▶ [DIRECTION]: Rewrite everything from the line containing "Task: Open the kebab menu for Carole Soto" down to the end of the items as a Markdown table with the columns Row and Line. Skip blank lines and leave out the pictures.

▶ [RECORD SET]:
........
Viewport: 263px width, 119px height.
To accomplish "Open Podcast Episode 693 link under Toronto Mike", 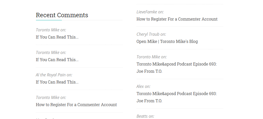I will pyautogui.click(x=176, y=64).
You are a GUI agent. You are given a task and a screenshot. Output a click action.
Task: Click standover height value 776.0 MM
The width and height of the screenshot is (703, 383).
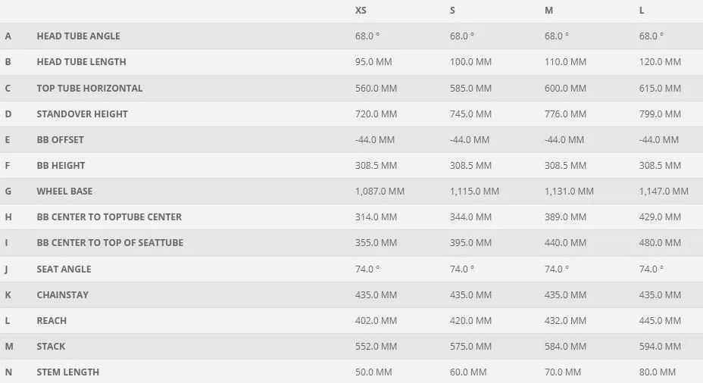pyautogui.click(x=565, y=114)
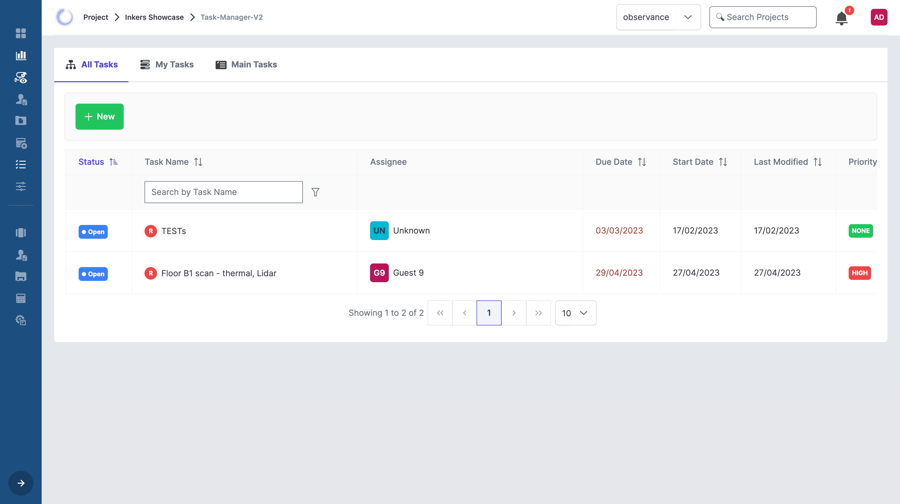Toggle sorting by Task Name

[198, 162]
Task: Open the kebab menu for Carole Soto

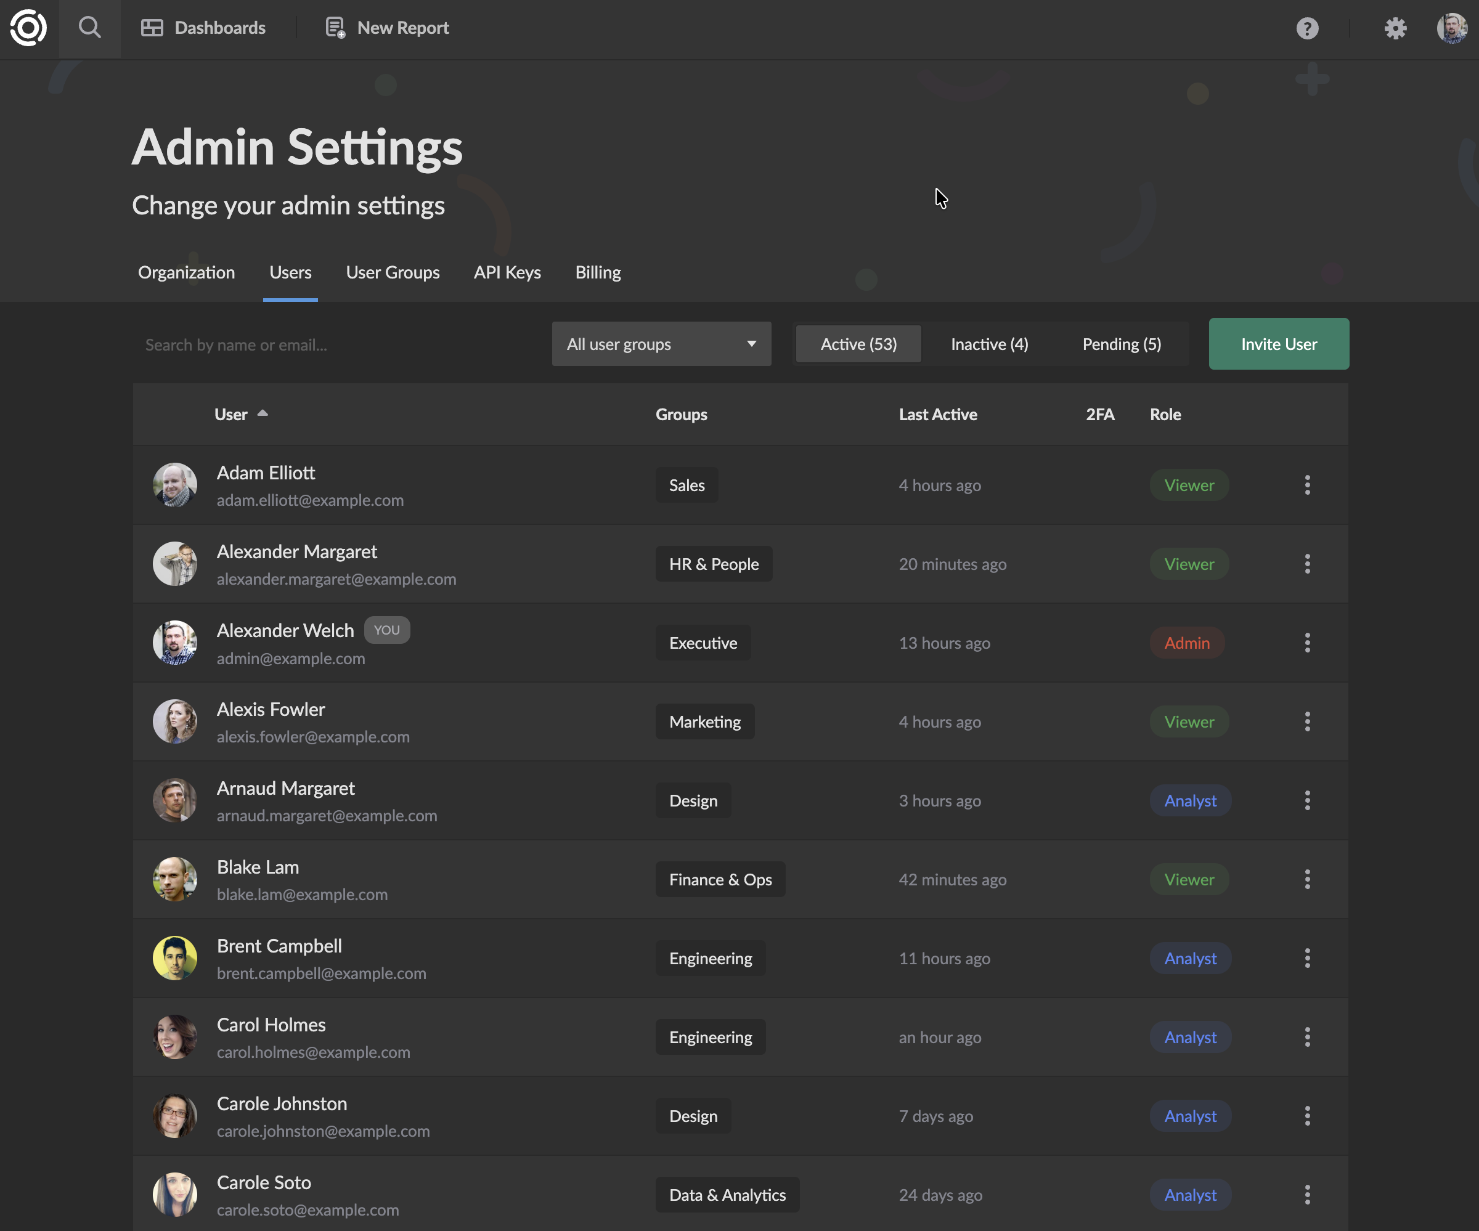Action: (x=1307, y=1195)
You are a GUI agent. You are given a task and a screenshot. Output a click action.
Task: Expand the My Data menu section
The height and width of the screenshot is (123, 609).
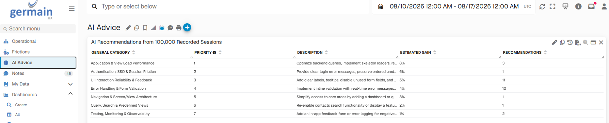coord(70,84)
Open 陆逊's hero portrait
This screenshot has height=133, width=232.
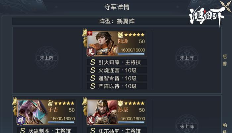103,43
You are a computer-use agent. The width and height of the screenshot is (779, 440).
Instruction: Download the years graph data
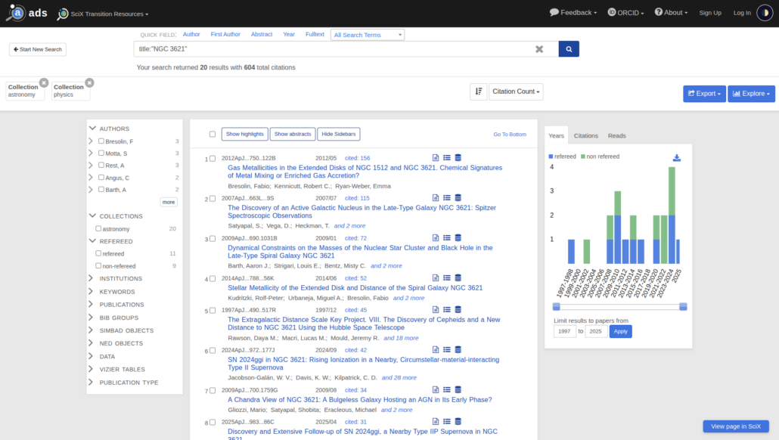676,158
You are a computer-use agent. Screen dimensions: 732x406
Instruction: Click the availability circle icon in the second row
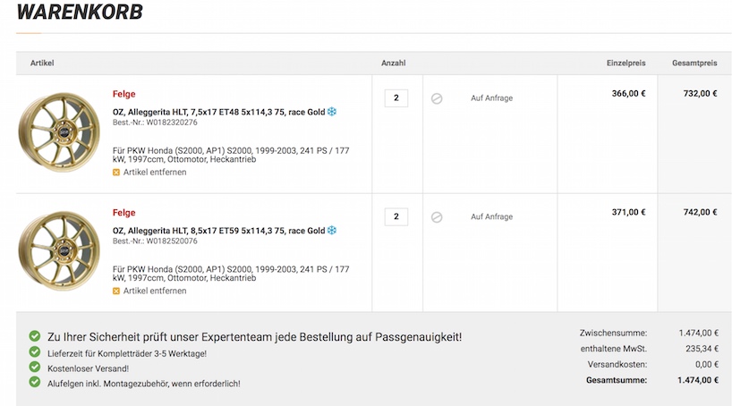pos(437,217)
........
▶ [SOLUTION TO THE EXERCISE]:
| Row | Line |
|---|---|
| 1 | Task: Open the kebab menu for Carole Soto |
| 2 | Action: (x=1307, y=1195) |
| 3 | You are a GUI agent. You are given a task and a screenshot. Output a click action. |
| 4 | Task: Expand the My Data menu section |
| 5 | The height and width of the screenshot is (123, 609). |
| 6 | coord(70,84) |
| 7 | Open 陆逊's hero portrait |
| 8 | This screenshot has height=133, width=232. |
| 9 | 103,43 |
| 10 | You are a computer-use agent. The width and height of the screenshot is (779, 440). |
| 11 | Instruction: Download the years graph data |
| 12 | 676,158 |
| 13 | You are a computer-use agent. Screen dimensions: 732x406 |
| 14 | Instruction: Click the availability circle icon in the second row |
| 15 | pos(437,217) |